Ich war eigentlich nur darauf
bedacht, meinen Weltranglistenplatz zu konsolidieren", bekannte Viktor
Kortschnoi. Der 70-Jährige fiel im Juli mit 2 617 Elo-Punkten auf Rang
69 zurück. Damit bleibt der Schweizer zwar mit weitem Abstand der beste
Senior rund um den Globus - aber Viktor den Schrecklichen" stellt das
natürlich nicht zufrieden.
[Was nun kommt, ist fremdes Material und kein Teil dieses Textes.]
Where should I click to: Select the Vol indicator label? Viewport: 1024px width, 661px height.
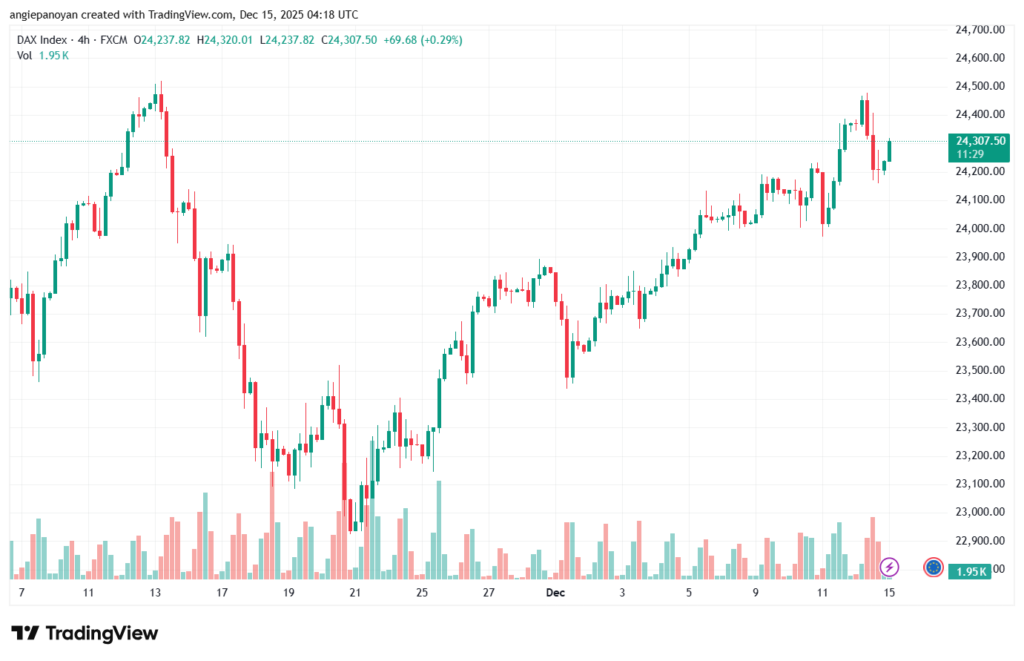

Objektiv betrachtet durfte sich der dreimalige
Vizeweltmeister beim Topturnier in Biel, das mit einem Durchschnitt der sechs
Teilnehmern von 2 648 Elo die Kategorie 17 aufwies, nicht einmal 50 Prozent
der Punkte erhoffen.
Viktor Kortschnoi, der rüstige Schach-Opa, hält mit der
heutigen Jugend noch sehr gut mit
Doch Objektivität ist ohnehin
Kortschnois Sache nicht. Entsprechend kampfeslüstern zog der Wohlener
in die Schlacht - und gewann den Wettbewerb sensationell mit 6:4 Punkten.
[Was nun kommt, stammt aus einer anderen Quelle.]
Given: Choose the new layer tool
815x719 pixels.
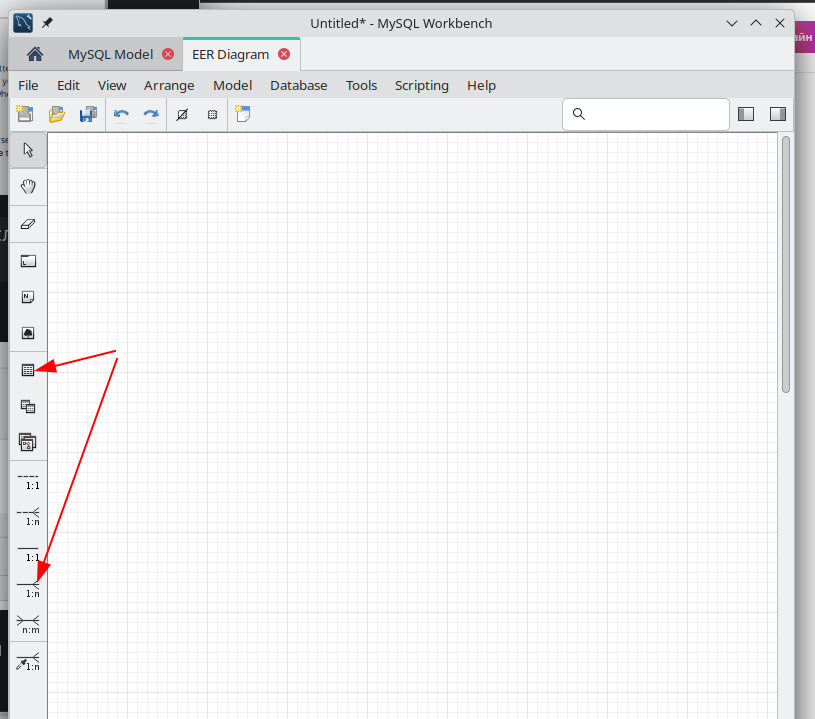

Der neue Baden-Ooser Spitzenspieler Peter Swidler hielt noch am ehesten Schritt
und belegte mit einem halben Zähler dahinter Platz zwei. Dritter wurde
Boris Gelfand (5) vor den punktgleichen Yannick Pelletier, Joel Lautier und
Alexander Grischuk (alle 4,5). Den 53 Jahre jüngeren WM-Halbfinalisten
wies Kortschnoi souverän in die Schranken. Nachstehend die Partie, in
der der Opa des Schachs einem seiner Enkel eine Lektion erteilt.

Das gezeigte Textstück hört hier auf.